▶ _ABOUT THIS EXERCISE_
Nothing but the lines from the one showing "Open the Файл menu" through the final line of the data below belongs in the answer, duplicated exactly and without pictures.

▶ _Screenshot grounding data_

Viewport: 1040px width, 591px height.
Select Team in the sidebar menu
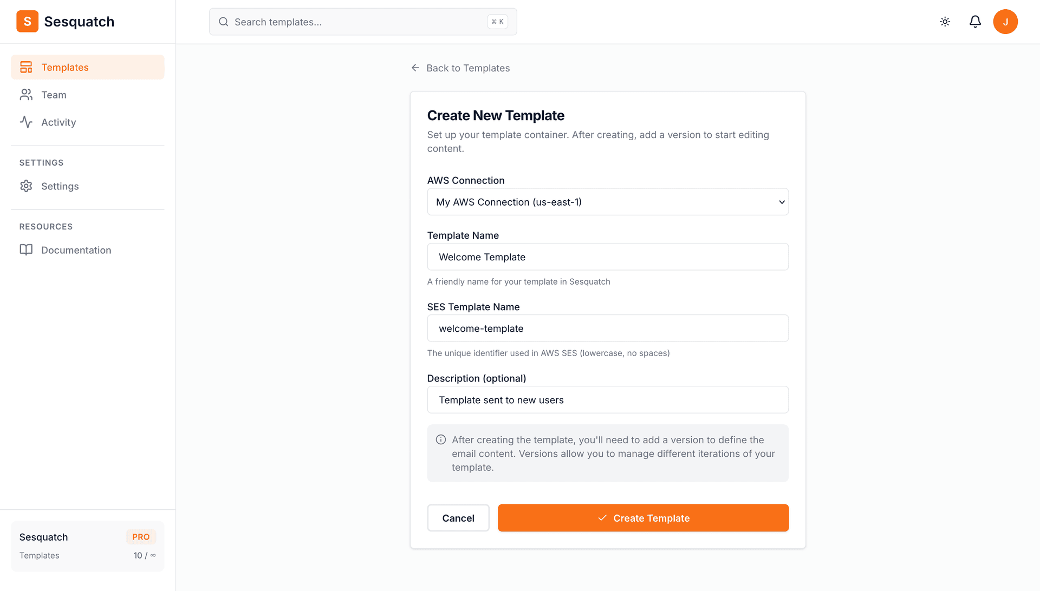click(53, 95)
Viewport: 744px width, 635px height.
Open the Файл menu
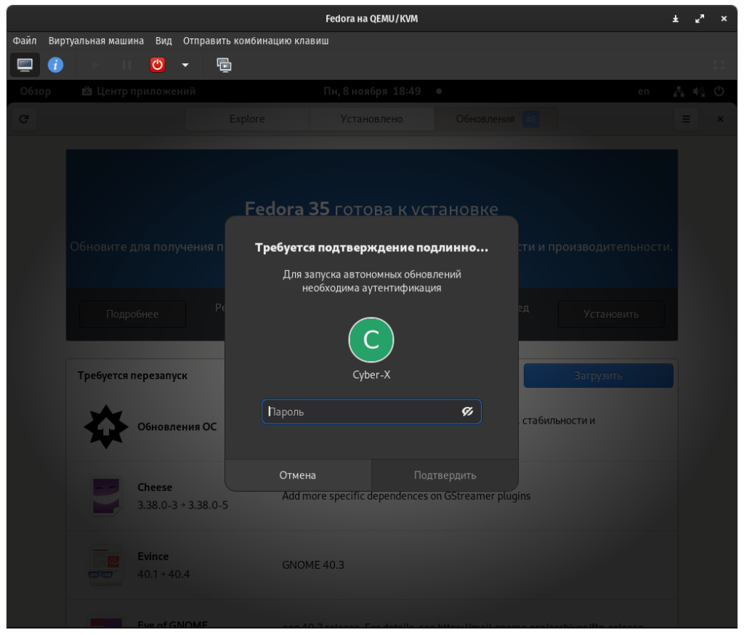point(25,41)
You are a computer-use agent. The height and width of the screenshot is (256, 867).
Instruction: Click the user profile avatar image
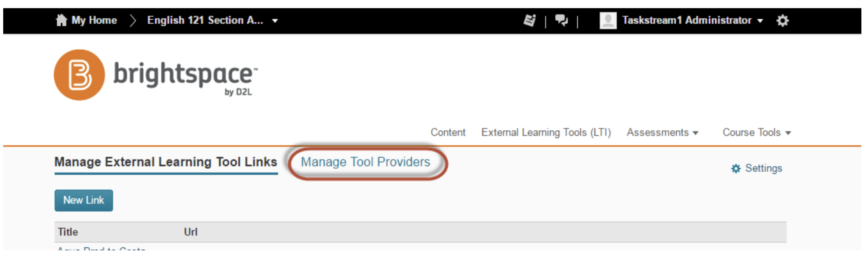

▶ _RESULT FOR THIS TASK_
Open the Файл menu
point(25,41)
You are a computer-use agent. The height and width of the screenshot is (256, 867).
Instruction: Click the user profile avatar image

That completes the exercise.